In June of 2013 southern Alberta experienced the worst flood in the history of the province. The flood ravaged cities and towns, demolishing homes, businesses and wreaked havoc on families and communities, with an estimated cost of 6 billion dollars in damage.

The devastation was immeasurable, more than 100,000 residents were displaced and in need of assistance. Homes, possessions, pets, and lives were lost to this tragic disaster. The efforts of first responders and volunteers coming together to rebuild the community will never be forgotten. The Teamsters Joint Council 90 raised $105,625.00 that went to the Calgary Foundation Flood Fund while Local 362 donated $10,000.00 to the Building Trades of Alberta which, along with the efforts of the other trade union locals within the Building Trades of Alberta, raised over $240,000.00 for the Red Cross Alberta Flood Relief efforts.

“You have to be united to be strong”, not only as a teamster but as a member of the community!

The Industrial Revolution: The Rise of Labour Unions

1912_Lawrence_Textile_Strike_1Times of industrial revolution stand out as pivotal turning points for all western nations that brought prosperity and fast paced expansion. The rise of labour unions can be linked to Europe (in the late eighteenth century) and in North America (in the nineteenth century) where the movement from rural to urban life in order to work in factories and machines was the most pronounced. This max influx of workers into the workplace helped provide gains in profits of developing industries, however at the expense of less than ideal working conditions.
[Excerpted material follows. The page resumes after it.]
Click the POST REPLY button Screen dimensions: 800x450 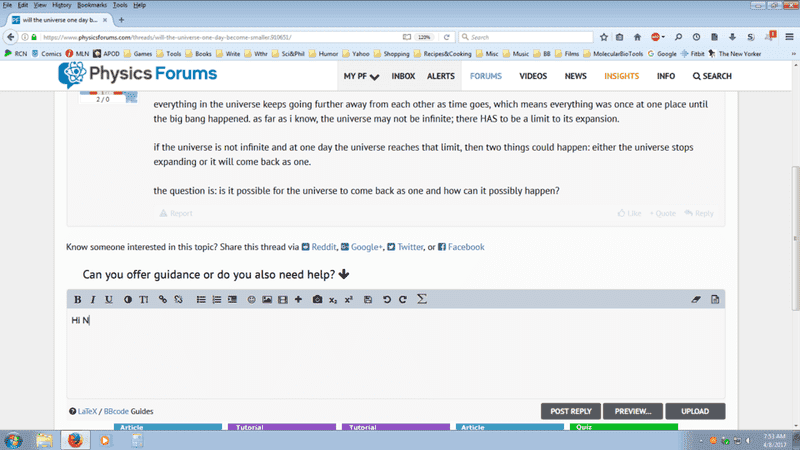[572, 411]
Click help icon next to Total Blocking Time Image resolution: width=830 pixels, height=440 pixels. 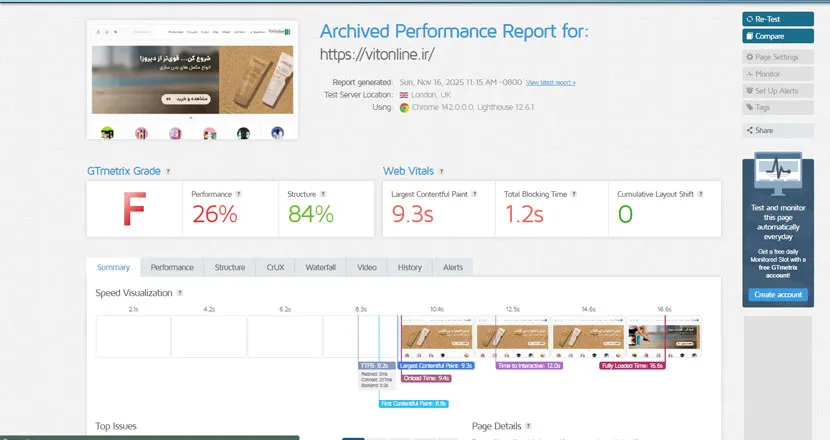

Labour unions arose because there were many who found difficulty in accepting how “big business” was run; on the backs of the workers in the factories who saw very little in compensation. Along with less money, mechanized production of goods replaced household manufacturing, but these machines were difficult to use and could be dangerous to work with. Labour unions helped spread the balance of power more evenly so that labourers could bargain for more rights such as more pay and better working conditions.

The imbalance of power between industry and labourers made the first few labour movements, such as the National Labour Union, limited in their success. The largest union at this time was the Order of the Knights of St. Crispin that represented the shoe and printing industry. They sought to decrease the trend toward mechanized production that stood to replace master cobblers and printers. Ultimately, as we see today, efficient machines took their place in the industry and prevailed. Labour unions saw much more promise when the American Federation of Labour sought to focus on improving wages and the working conditions of its members.

Today, we see the effects that these early labour unions have had with helping our labour force. The laws developed to set minimum wage standards, living wage standards, maximum hours worked etc. were all developed with pressure from these early labour unions. Whether fighting for better working conditions, compensation when hurt on the job, or better wages the principles that labour unions stood for during the industrial revolution are still incredibly relevant.